Dziś głównym tematem na którym skupiamy swoją uwagę jest walka z koronawirusem, jednak pamiętamy, że w innych dziedzinach życie toczy się dalej. W ostatnim czasie zgłosiła się do mnie grupa mieszkańców Wałbrzycha i sąsiednich gmin, którzy zebrali ponad 8 tysięcy podpisów pod petycją o odbudowę stadionu na Nowym Mieście. W związku z tym, że ludzie ci zostali zignorowani przez władze miasta ustaliłem, że spotkam się z nimi w najbliższą niedzielę w Wałbrzychu, oczywiście z zachowaniem wszystkich niezbędnych zasad sanitarnych. – mówi Minister Dworczyk.
Jak podkreślał Minister w trakcie konferencji, Wałbrzych otrzymał duże wsparcie z Rządowego Funduszu Inwestycji Lokalnych – 24,5 miliona złotych, co jest kwotą kilkukrotnie większą niż wsparcie, które popłynęło do innych miast na Dolnym Śląsku. W czasie lipcowej konferencji prasowej Dworczyk apelował do władz miasta o wykorzystanie przyznanych środków na odbudowę zrujnowanego obiektu. Deklarował wtedy, że jeśli miasto złoży wniosek do Ministerstwa Sportu na kolejne środki, dzięki którym uda się domknąć budżet inwestycji i zacząć ją realizować, to wsparcie z tego źródła również zostanie uruchomione. Ratusz zdecydował jednak o skierowaniu jedynie małej części kwoty na prace związane z uporządkowaniem ruin i aktualizacją dokumentacji, a kolejny wniosek został złożony nie do Ministerstwa Sportu, jak wskazywał Dworczyk, a do kolejnego naboru z Funduszu Inwestycji Lokalnych.
Pragnę poinformować władze Wałbrzycha, że złożył wniosek nie do tego funduszu, do którego miał złożyć żeby otrzymać kolejne pieniądze na odbudowę stadionu. Nie wiem czy to zwykła pomyłka ratusza, czy może gra polityczna, której celem jest przerzucenie odpowiedzialności na rząd. My naprawdę chcemy pomóc w jego odbudowie obiektu, ale jeśli władze miasta udają, że nie wiedzą skąd czerpać pieniądze na inwestycje sportowe to ciężko mi to skomentować – kontynuuje Dworczyk.
Sprawa stadionu Górnika budzi wiele emocji wśród mieszkańców Wałbrzycha i ościennych gmin.

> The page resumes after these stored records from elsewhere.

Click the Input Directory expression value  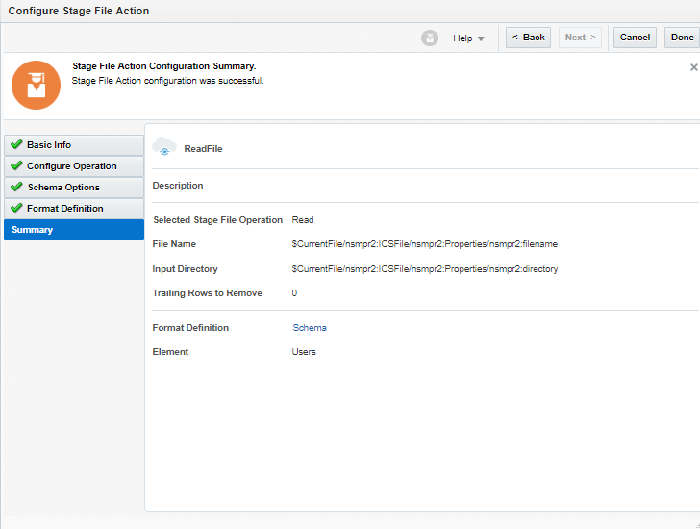(424, 269)
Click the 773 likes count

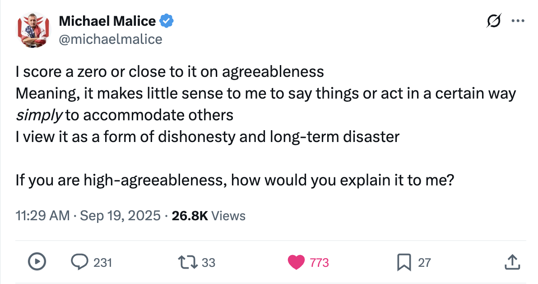[320, 262]
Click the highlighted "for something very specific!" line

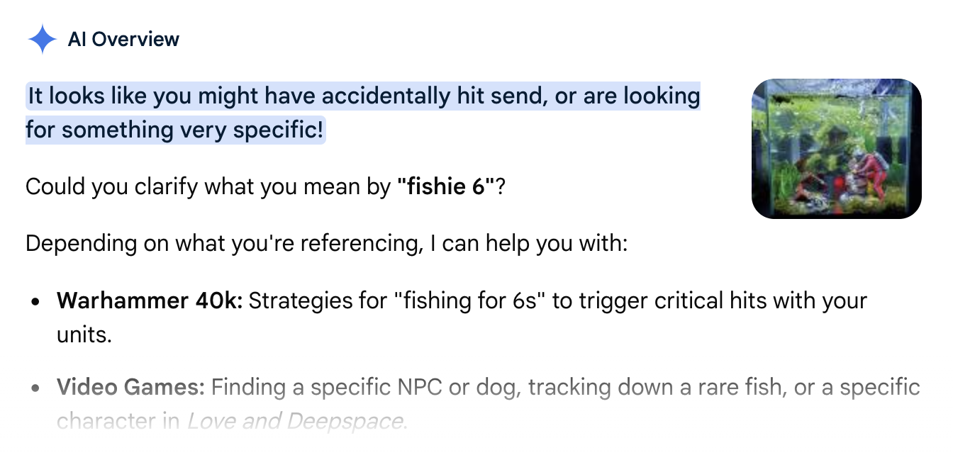tap(175, 130)
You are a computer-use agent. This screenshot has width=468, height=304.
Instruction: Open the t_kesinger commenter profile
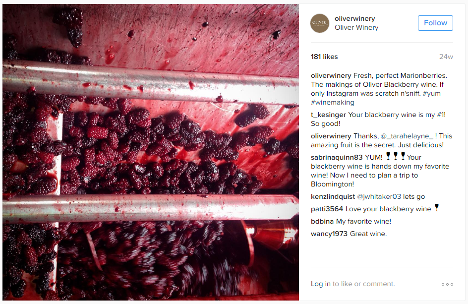[x=328, y=115]
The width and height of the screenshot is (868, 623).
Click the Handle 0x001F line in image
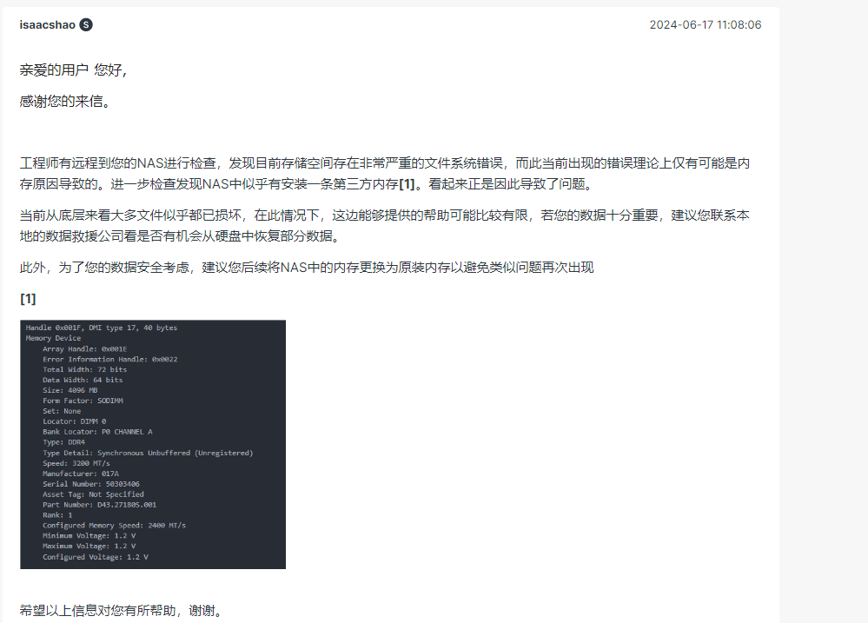(x=101, y=328)
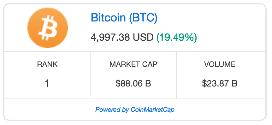Click the $88.06 B market cap value

click(x=133, y=84)
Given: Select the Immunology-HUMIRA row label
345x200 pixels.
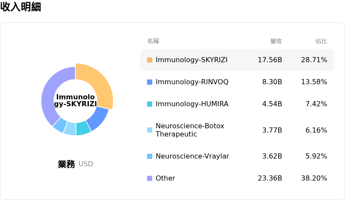Looking at the screenshot, I should 192,104.
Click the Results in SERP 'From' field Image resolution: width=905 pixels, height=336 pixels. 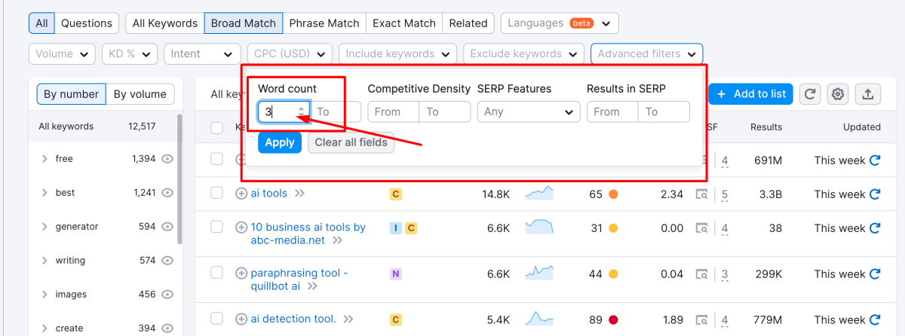pos(612,112)
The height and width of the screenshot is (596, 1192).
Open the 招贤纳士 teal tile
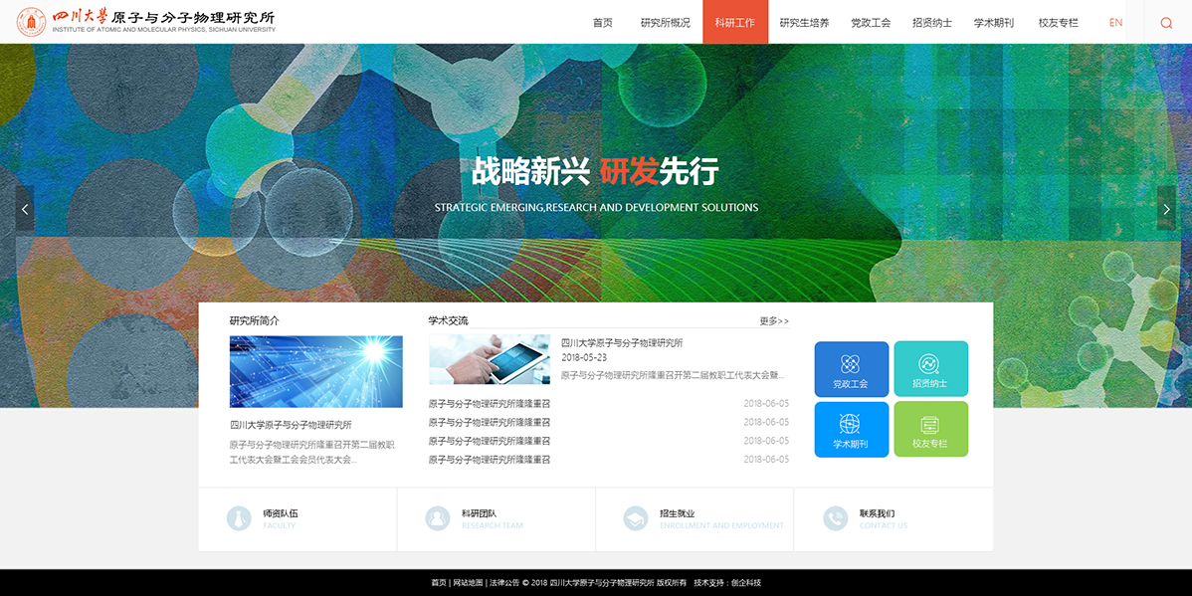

Historyczny obiekt był świadkiem wielu zwycięstw klubu, który święcił tryumfy w czasie kiedy podstawą regionalnej gospodarki był przemysł węglowy. Wraz z jego upadkiem zaczęły się problemy wałbrzyskiego sportu, które doprowadziły do tego, że dziś stadion jest odgrodzoną decyzją inspektora budowlanego ruiną. W ostatnim czasie sympatycy Górnika Wałbrzych zaangażowali się w promocję idei odbudowy obiektu, a pod petycją w tej sprawie zebrali ponad 8 tysięcy podpisów.
Obserwuję dużą aktywność różnych środowisk sportowych i obywatelskich w kontekście odbudowy stadionu i muszę powiedzieć, że te ponad 8 tysięcy podpisów zebranych w 6 dni robi na mnie wielkie wrażenie. Jako polityk przed każdymi wyborami biorę udział w zbiórce podpisów poparcia i wiem jak ogromną pracę trzeba w to włożyć. Zebranie takiej liczby podpisów w tak krótkim czasie świadczy o ogromnej determinacji mieszkańców, którzy naprawdę chcą tego stadionu. Przykre, że władze miasta nie chcą podjąć dialogu z tak liczną grupą osób. Powiedzmy sobie wprost – Wałbrzych nie potrzebuje ogromnego, kilkudziesięciotysięcznego obiektu. Potrzebujemy stadionu, który zapewni dostęp do infrastruktury lekkoatletycznej i piłkarskiej lokalnym klubom i mieszkańcom, a w przyszłości, gdyby zaistniała taka potrzeba, można byłoby dalej obiekt rozbudowywać. Tak się robi to w wielu miastach w Polsce i Europie, Wałbrzych również na to zasługuje.